Material for this task below:

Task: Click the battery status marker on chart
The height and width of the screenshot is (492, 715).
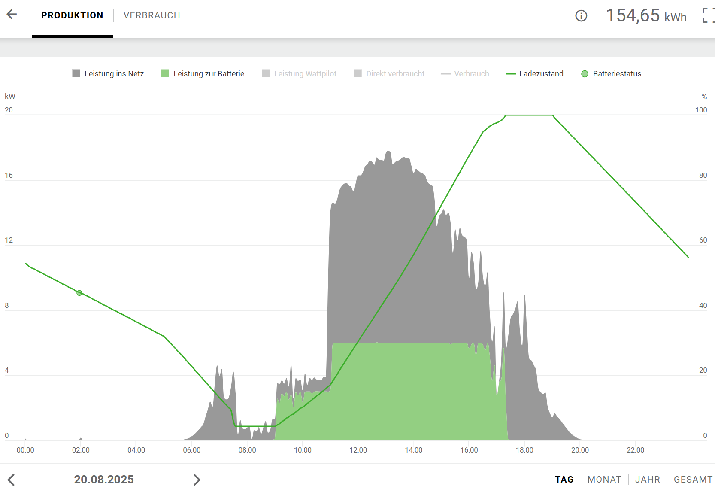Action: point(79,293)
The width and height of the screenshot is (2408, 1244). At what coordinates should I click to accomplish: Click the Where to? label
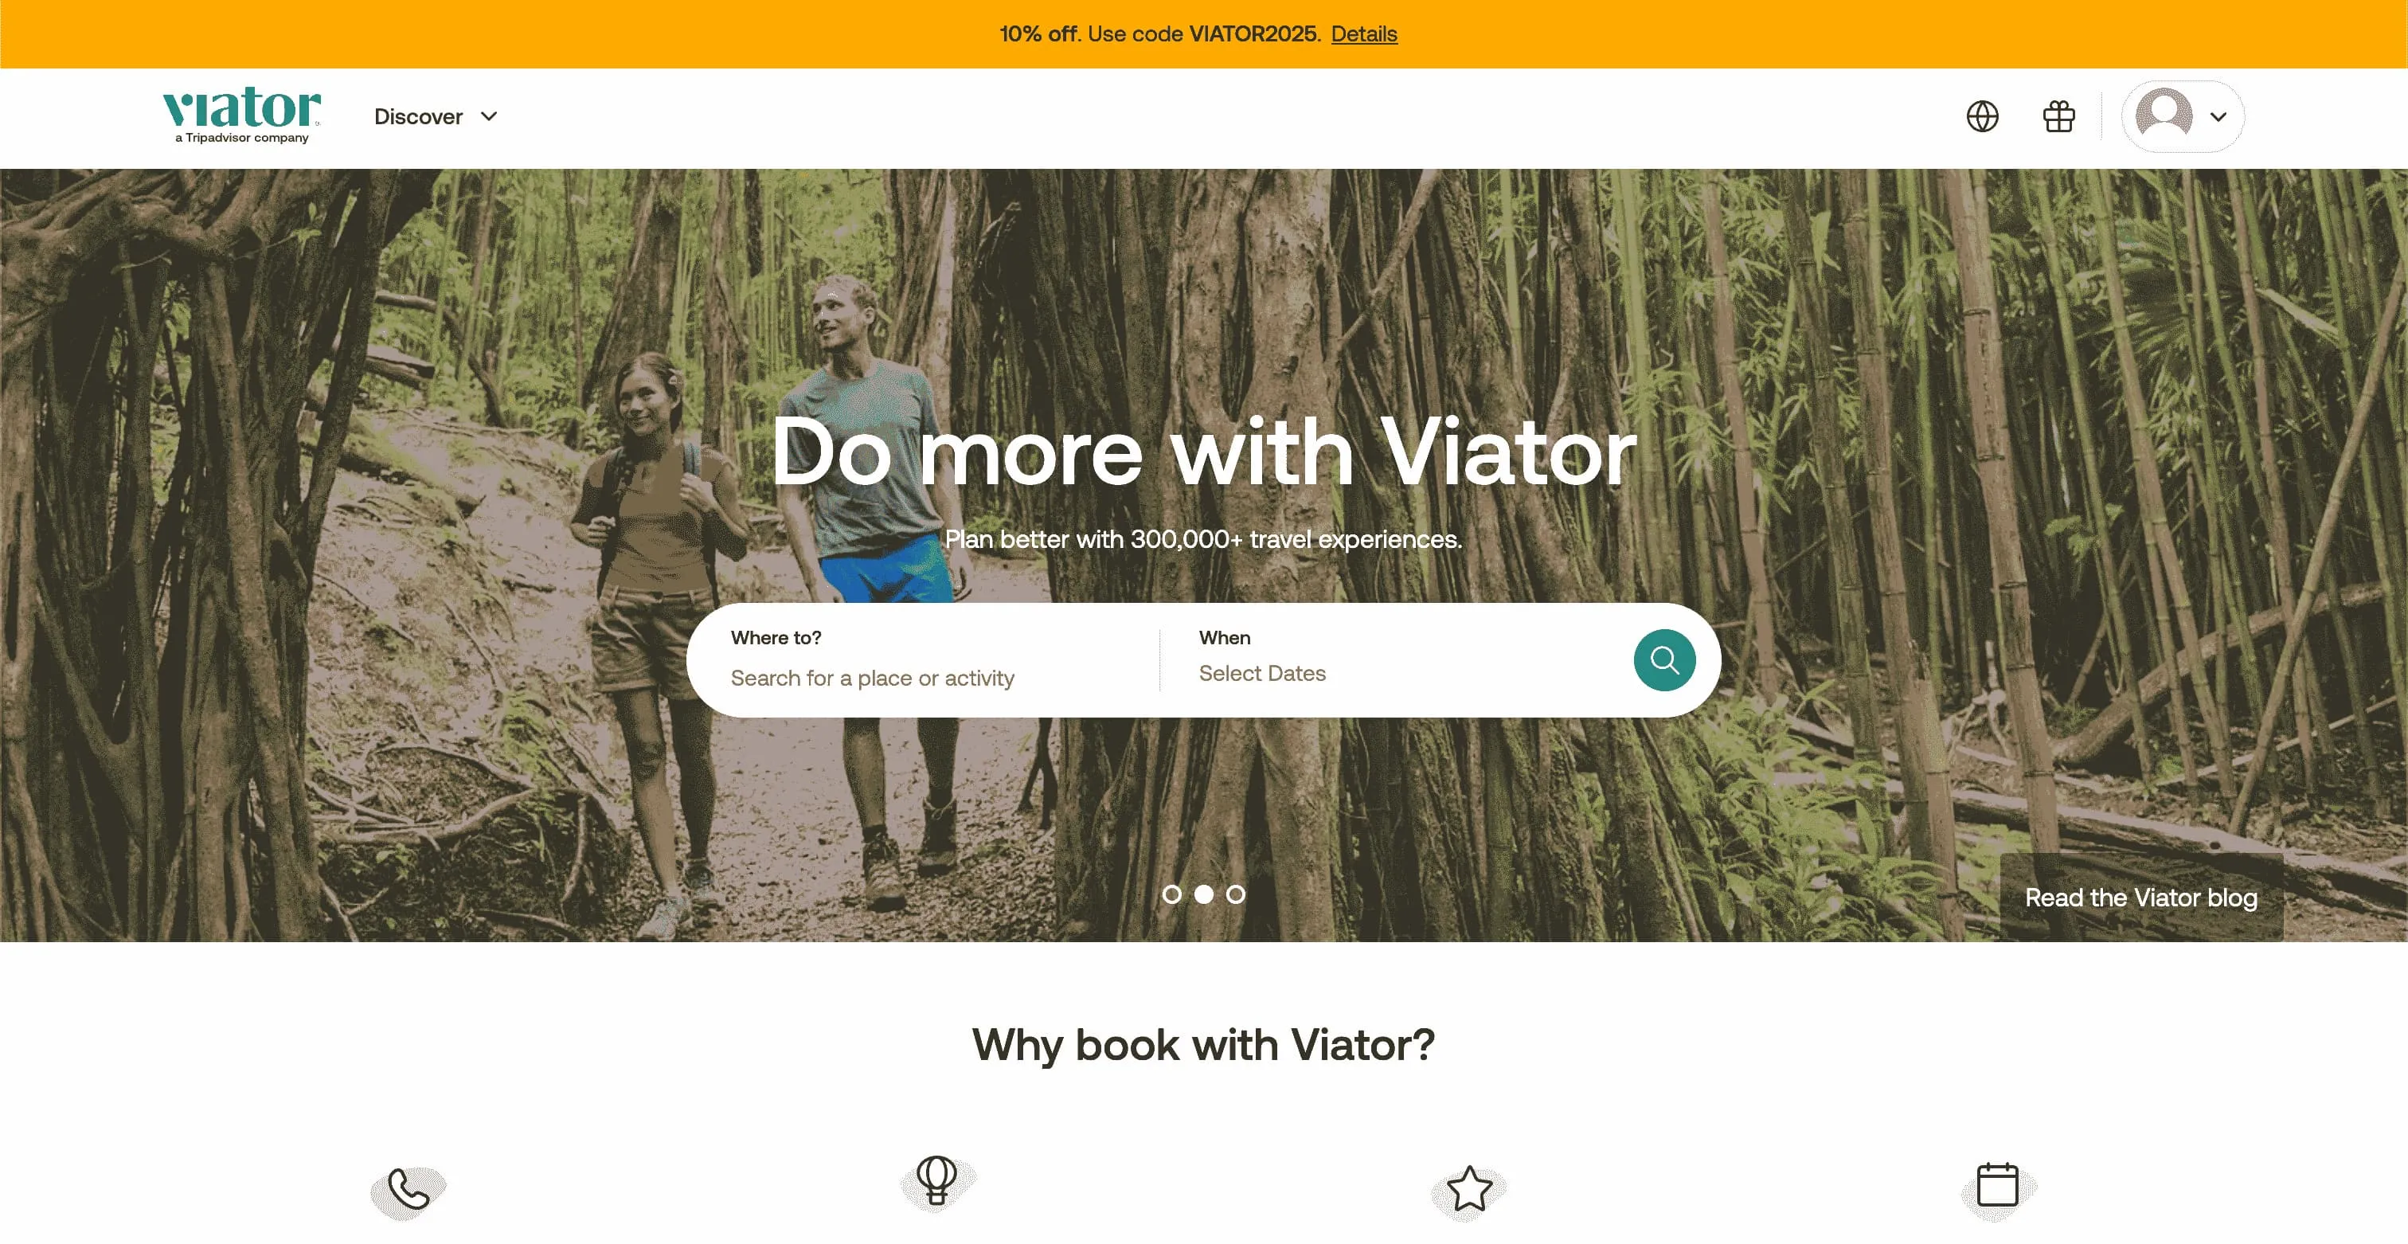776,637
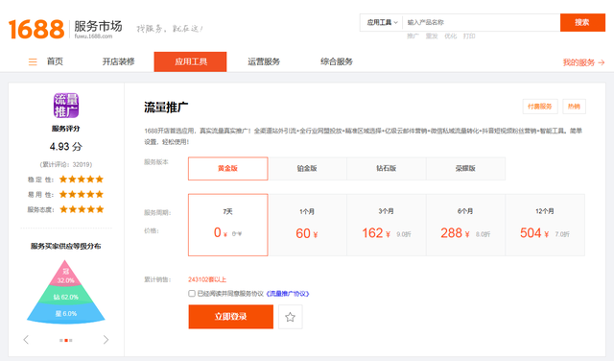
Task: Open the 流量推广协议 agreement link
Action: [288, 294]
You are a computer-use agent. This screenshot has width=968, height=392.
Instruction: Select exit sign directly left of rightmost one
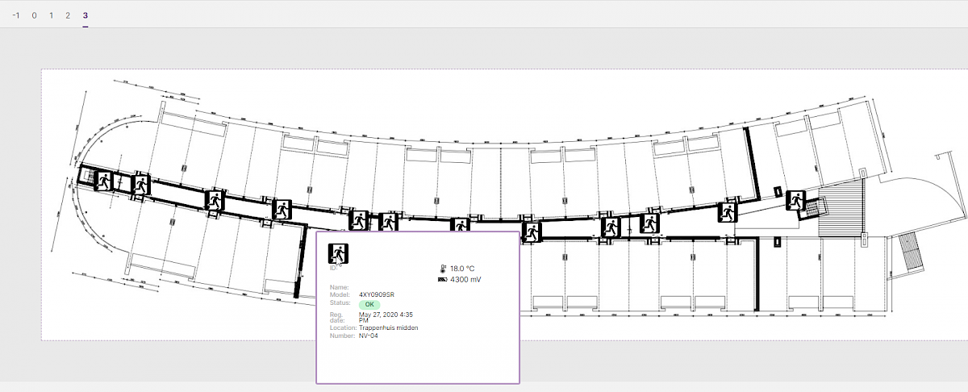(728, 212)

End of Material for this task.
Material for this task below:

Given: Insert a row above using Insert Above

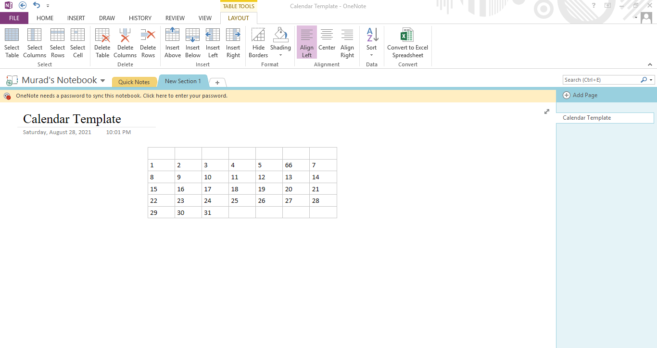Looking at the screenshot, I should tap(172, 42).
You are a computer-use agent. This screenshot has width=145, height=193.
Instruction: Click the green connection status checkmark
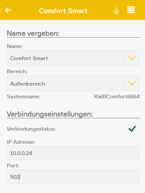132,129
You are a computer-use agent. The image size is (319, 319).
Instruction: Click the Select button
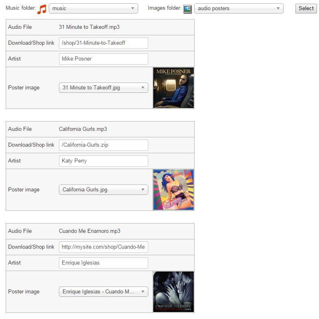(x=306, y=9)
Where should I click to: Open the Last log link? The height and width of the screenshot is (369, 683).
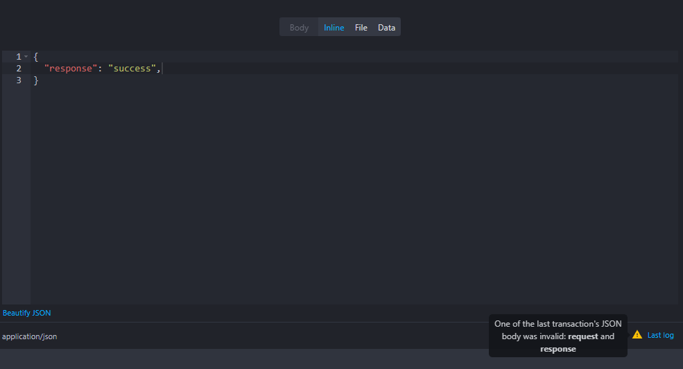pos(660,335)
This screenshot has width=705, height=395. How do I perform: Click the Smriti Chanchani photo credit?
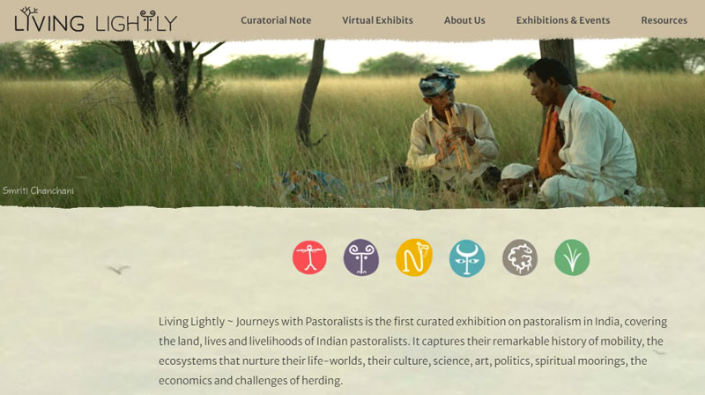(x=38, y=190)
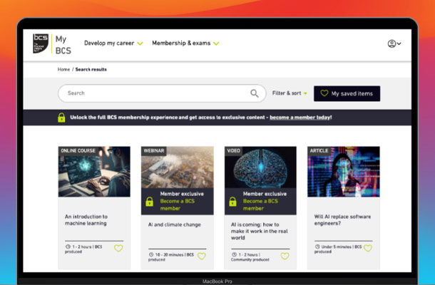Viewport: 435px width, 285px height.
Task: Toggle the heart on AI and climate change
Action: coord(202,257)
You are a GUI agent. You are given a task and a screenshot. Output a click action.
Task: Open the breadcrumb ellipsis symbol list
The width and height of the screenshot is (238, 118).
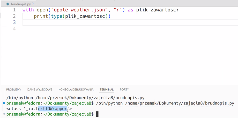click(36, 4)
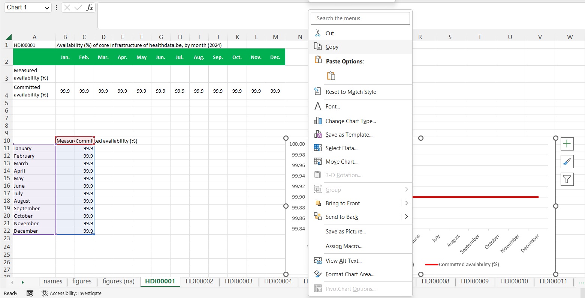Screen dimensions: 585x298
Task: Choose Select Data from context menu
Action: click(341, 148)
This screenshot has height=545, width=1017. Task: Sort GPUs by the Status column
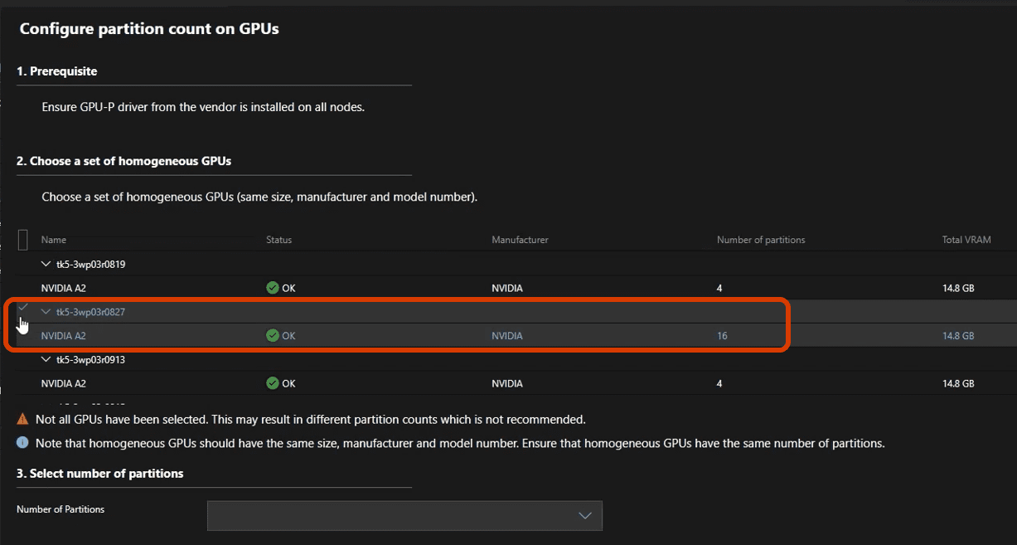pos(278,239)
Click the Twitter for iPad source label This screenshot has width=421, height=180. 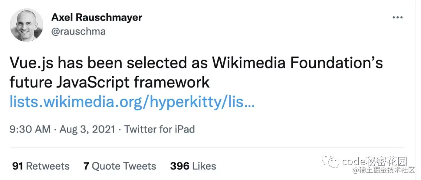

End of Material for this task.

Activity -> Check each line of the records for the word "computer", and show the lines that contain it.

Answer area ->
You are a computer-use agent. This screenshot has width=968, height=392.
You are a computer-use agent. This screenshot has width=145, height=193.
You are a computer-use agent. The image size is (319, 319).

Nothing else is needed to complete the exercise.